(Data excerpts)
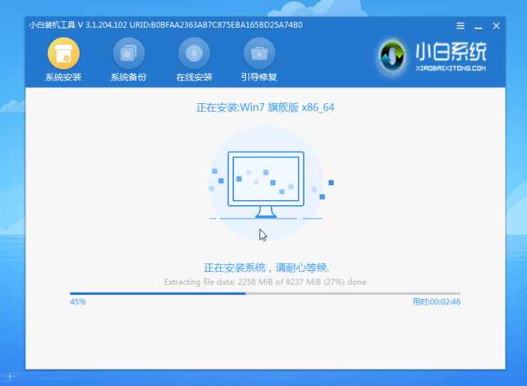Click the 正在安装系统，请耐心等候 status message
Image resolution: width=527 pixels, height=386 pixels.
point(266,268)
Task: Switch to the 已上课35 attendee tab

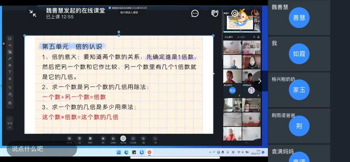Action: 229,37
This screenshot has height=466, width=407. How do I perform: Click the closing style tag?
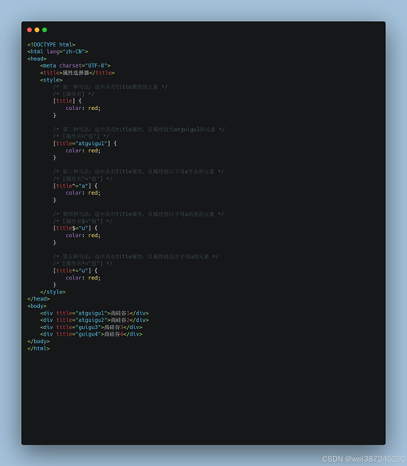[53, 292]
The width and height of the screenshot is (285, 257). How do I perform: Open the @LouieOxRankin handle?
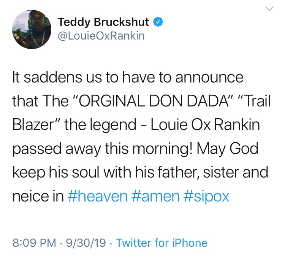(101, 36)
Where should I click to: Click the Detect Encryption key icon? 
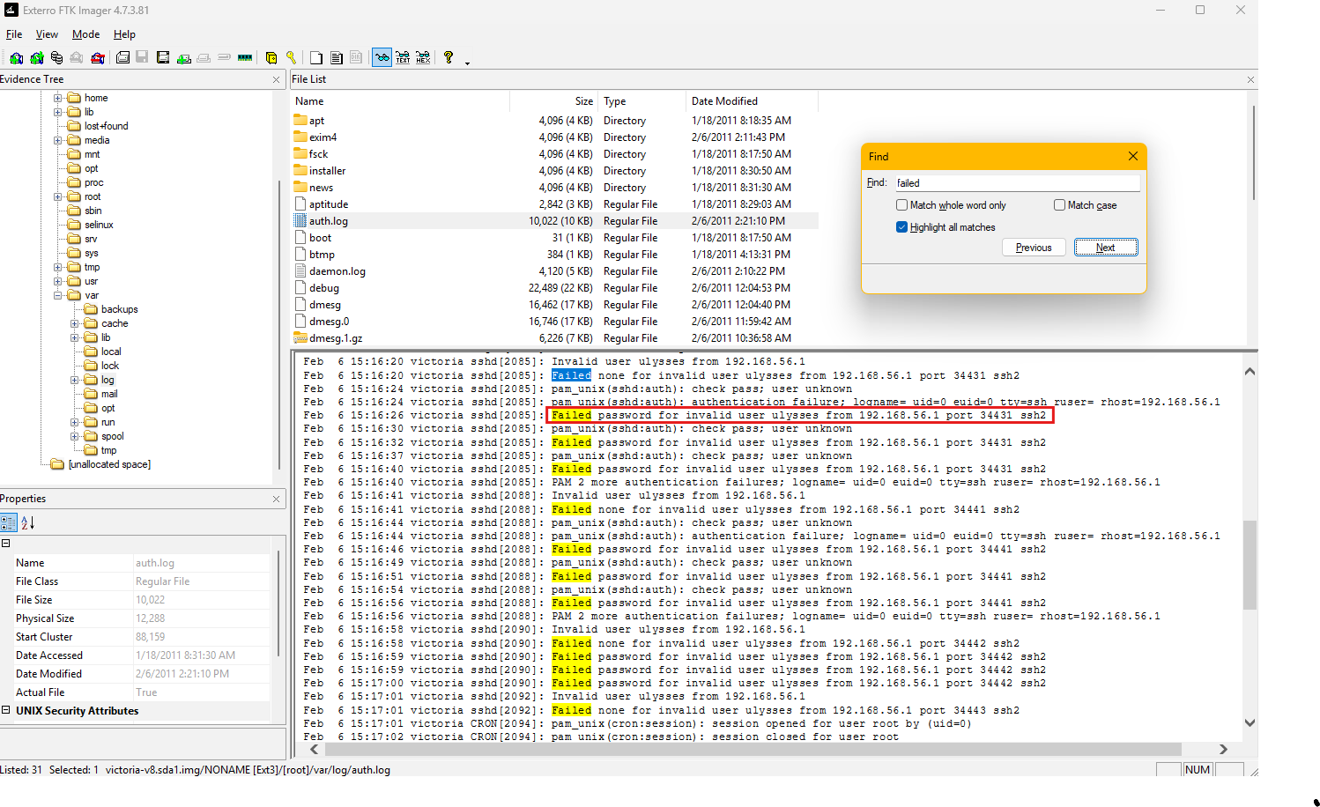point(291,58)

_WHAT TO WORK ON_: Only the lines from the one containing "Task: Switch to the 已上课35 attendee tab" through the final line of the entries belong in the copy, both ends included. Pictures stay out.

_OUTPUT FOR THIS EXERCISE_:
Task: Switch to the 已上课35 attendee tab

Action: 229,37
This screenshot has height=466, width=407. How do I perform: Click the closing style tag?
[53, 292]
The width and height of the screenshot is (285, 257). How do I perform: Open the @LouieOxRankin handle?
(101, 36)
Where should I click to: Click the Detect Encryption key icon? 
point(291,58)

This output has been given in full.